Isso prova o que Marcelino Freire, criador da Balada, sempre diz: “A Balada Literária é como festa de apartamento, tudo gratuito e entre amigos”.

De forma descontraída e intimista, o evento acontece há seis anos exatos na Vila Madalena, sem patrocínio, e nas palavras de Freire com “capital afetivo”, feito por pessoas que acreditam na proposta.


Quem conseguiu chegar cedo ao Centro Cultural b_arco bateu um papo sobre os movimentos tropicalista e concretista e sobre a amizade entre os artistas que os viveram. O tema da mesa: “O pulsar – concretismo e tropicalismo”.

Em meio aos “deixa a gente entrar” de quem ficou para o lado de fora do Centro, Claudiney Ferreira iniciou a medição lembrando que o seu papel era apenas o de pontuar uma conversa livre, entre amigos.


Augusto de Campos ouviu falar de Caetano Veloso pela primeira vez no Festival de Música Brasileira da TV Record. “Quando vi aquele menino, percebi que havia um Deus nele.” Na conversa, falaram sobre amizade e a admiração que ambos tinham pelo compositor gaúcho Lupicínio Rodrigues e pelo cantor baiano João Gilberto. 

Lembraram os poemas de um musicados pelo outro e as visitas dos concretistas ao apartamento dos baianos. “O apartamento de Caetano era uma loucura. Todo mundo que passava por lá vestia batas brancas”, disse o poeta.

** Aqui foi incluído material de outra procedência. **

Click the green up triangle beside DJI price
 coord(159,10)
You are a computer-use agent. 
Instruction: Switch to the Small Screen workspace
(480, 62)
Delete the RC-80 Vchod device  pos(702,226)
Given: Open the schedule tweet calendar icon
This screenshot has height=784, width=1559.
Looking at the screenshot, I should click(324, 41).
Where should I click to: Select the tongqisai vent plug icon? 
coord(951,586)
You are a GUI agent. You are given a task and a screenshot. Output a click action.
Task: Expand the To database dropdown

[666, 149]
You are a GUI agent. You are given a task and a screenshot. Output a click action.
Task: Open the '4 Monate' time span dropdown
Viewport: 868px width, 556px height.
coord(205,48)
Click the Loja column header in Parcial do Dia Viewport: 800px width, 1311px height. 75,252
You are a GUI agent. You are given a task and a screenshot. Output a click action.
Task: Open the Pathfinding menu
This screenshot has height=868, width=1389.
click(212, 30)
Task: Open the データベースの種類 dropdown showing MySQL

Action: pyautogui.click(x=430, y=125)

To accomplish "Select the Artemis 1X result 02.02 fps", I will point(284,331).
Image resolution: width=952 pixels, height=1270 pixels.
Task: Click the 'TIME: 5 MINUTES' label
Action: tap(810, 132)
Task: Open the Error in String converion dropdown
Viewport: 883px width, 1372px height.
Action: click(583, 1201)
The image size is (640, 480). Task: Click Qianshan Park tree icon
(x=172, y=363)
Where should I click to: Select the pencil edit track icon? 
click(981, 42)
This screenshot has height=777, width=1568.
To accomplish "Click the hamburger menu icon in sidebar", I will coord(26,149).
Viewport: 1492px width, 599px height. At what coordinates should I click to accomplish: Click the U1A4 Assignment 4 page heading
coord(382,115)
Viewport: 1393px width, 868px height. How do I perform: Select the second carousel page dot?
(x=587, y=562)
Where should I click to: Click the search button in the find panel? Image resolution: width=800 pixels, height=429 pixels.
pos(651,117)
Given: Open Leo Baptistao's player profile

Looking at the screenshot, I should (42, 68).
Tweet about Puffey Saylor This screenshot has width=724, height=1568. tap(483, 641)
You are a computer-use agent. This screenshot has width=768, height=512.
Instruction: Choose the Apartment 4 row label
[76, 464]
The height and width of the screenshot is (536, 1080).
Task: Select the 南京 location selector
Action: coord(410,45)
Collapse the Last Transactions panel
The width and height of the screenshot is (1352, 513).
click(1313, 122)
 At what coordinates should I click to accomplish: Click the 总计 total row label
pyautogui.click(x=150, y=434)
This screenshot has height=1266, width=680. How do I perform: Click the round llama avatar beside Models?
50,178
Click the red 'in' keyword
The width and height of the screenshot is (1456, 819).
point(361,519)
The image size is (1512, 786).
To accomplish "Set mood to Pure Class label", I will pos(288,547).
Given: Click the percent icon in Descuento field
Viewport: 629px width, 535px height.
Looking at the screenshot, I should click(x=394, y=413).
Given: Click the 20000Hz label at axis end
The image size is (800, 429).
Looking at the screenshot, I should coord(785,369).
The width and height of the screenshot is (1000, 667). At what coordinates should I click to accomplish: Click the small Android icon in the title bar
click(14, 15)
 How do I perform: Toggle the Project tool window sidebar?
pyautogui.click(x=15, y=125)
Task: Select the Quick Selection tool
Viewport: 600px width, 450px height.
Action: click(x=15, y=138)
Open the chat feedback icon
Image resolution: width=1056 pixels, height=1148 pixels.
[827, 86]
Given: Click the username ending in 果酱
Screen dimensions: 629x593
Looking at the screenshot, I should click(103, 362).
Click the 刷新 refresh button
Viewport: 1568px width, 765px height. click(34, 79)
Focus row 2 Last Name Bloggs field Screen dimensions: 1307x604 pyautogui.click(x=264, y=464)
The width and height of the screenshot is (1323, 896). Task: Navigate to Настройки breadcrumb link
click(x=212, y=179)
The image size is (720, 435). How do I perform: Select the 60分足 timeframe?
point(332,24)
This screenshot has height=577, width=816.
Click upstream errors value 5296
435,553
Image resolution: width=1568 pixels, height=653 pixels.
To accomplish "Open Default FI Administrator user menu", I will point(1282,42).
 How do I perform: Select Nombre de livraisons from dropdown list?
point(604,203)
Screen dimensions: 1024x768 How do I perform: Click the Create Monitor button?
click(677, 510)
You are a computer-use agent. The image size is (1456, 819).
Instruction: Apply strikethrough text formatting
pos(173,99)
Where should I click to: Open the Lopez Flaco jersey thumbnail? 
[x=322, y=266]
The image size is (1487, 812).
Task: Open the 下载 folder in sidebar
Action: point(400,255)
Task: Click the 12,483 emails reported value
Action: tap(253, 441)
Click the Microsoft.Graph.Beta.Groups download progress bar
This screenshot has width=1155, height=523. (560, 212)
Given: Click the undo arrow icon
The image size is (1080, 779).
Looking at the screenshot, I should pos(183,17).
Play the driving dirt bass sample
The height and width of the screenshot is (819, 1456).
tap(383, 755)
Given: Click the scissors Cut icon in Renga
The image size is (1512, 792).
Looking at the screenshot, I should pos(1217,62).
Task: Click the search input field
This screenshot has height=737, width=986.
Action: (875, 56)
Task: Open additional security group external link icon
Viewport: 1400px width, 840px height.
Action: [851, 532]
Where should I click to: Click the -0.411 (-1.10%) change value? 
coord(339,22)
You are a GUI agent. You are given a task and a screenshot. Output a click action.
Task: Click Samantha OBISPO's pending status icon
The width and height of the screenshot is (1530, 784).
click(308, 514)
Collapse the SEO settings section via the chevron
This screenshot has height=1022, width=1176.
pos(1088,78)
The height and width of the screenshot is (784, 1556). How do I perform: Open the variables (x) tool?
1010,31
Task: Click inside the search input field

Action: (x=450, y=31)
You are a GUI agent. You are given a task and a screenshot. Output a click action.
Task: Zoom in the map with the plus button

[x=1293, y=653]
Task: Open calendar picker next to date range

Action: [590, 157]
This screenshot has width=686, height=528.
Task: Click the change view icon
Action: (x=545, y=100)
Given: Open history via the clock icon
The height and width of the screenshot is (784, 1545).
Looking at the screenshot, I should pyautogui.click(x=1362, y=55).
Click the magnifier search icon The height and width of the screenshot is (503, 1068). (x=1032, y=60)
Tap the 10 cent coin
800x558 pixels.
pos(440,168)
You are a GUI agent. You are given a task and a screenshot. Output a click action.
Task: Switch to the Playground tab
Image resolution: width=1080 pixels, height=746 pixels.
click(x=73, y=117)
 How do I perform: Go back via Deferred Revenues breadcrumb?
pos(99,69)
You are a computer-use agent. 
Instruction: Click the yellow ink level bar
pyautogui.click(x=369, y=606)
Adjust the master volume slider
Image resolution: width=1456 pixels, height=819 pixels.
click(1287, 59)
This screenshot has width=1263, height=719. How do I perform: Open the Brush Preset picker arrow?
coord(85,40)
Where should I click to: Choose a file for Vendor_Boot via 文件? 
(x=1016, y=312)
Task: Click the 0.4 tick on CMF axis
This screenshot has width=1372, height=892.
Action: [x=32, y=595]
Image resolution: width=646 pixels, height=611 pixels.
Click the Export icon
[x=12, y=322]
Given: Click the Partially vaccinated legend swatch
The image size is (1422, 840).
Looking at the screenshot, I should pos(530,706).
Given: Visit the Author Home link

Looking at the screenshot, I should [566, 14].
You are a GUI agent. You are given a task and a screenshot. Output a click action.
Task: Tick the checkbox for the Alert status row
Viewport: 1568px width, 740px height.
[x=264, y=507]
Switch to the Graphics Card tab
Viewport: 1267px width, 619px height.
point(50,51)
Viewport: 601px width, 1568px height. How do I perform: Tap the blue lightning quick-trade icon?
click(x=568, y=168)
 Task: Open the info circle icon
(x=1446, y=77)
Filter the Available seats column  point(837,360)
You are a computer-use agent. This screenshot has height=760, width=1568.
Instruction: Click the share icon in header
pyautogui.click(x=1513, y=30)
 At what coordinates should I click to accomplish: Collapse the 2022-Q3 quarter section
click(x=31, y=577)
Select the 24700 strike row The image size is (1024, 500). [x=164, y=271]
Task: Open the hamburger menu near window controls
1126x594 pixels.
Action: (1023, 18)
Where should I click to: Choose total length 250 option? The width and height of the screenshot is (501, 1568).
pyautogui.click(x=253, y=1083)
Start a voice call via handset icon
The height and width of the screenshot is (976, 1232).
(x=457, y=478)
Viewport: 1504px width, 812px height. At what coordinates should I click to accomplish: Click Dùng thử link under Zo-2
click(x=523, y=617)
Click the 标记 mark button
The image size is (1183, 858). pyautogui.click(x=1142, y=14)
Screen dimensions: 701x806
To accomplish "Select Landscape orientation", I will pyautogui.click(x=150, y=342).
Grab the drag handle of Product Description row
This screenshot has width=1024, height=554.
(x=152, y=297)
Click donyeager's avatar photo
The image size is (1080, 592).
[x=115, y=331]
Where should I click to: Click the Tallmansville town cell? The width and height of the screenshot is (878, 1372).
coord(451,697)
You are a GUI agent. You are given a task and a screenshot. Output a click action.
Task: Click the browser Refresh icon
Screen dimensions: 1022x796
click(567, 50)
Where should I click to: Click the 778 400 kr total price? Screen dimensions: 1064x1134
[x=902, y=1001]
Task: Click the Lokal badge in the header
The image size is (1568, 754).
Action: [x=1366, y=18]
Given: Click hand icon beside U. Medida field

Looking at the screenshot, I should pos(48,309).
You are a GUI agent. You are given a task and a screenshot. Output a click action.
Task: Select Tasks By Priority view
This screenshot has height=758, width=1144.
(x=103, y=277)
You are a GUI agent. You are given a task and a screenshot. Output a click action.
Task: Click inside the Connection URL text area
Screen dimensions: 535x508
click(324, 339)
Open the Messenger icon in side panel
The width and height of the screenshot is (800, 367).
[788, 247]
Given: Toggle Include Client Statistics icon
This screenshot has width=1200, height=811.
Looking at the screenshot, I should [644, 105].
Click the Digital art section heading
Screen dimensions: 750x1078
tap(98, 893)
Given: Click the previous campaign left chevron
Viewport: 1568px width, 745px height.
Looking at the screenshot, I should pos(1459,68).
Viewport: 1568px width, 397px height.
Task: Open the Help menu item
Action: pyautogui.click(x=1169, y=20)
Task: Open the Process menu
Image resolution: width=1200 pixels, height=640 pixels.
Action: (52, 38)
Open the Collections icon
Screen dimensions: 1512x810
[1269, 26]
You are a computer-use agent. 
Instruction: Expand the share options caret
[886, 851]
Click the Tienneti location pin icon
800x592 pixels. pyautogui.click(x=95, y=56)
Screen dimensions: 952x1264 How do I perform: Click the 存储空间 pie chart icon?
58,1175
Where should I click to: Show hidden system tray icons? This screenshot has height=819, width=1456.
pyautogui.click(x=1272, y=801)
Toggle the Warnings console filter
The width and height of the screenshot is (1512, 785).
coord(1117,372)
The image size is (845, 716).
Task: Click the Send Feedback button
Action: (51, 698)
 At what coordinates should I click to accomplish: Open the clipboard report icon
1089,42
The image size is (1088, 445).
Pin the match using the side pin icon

O Centro Cultral b_arco ficou pequeno para tanta gente.

Augusto também contou sobre os entraves que o pessoal da poesia concreta encontrou: “O Drummond, por exemplo, ficou desconfiado. Ele deve ter pensado: ‘Quem são esses vigaristas que apareceram com essas letrinhas?’. Mas como um bom mineiro ele acabou não falando nada”, explicou. “As críticas diziam que precisávamos ser alfabetizados. Para José Lins do Rego, o que resolveria nosso problema seria um banho de burrice”, divertiu-se ao lembrar.

Caetano citou os personagens do universo literário que chamaram o trabalho dos concretistas de “rock n’roll da poesia”. “Augusto é mais soul”, disse o cantor. “Ele é mais Erykah Badu e Amy Winehouse.”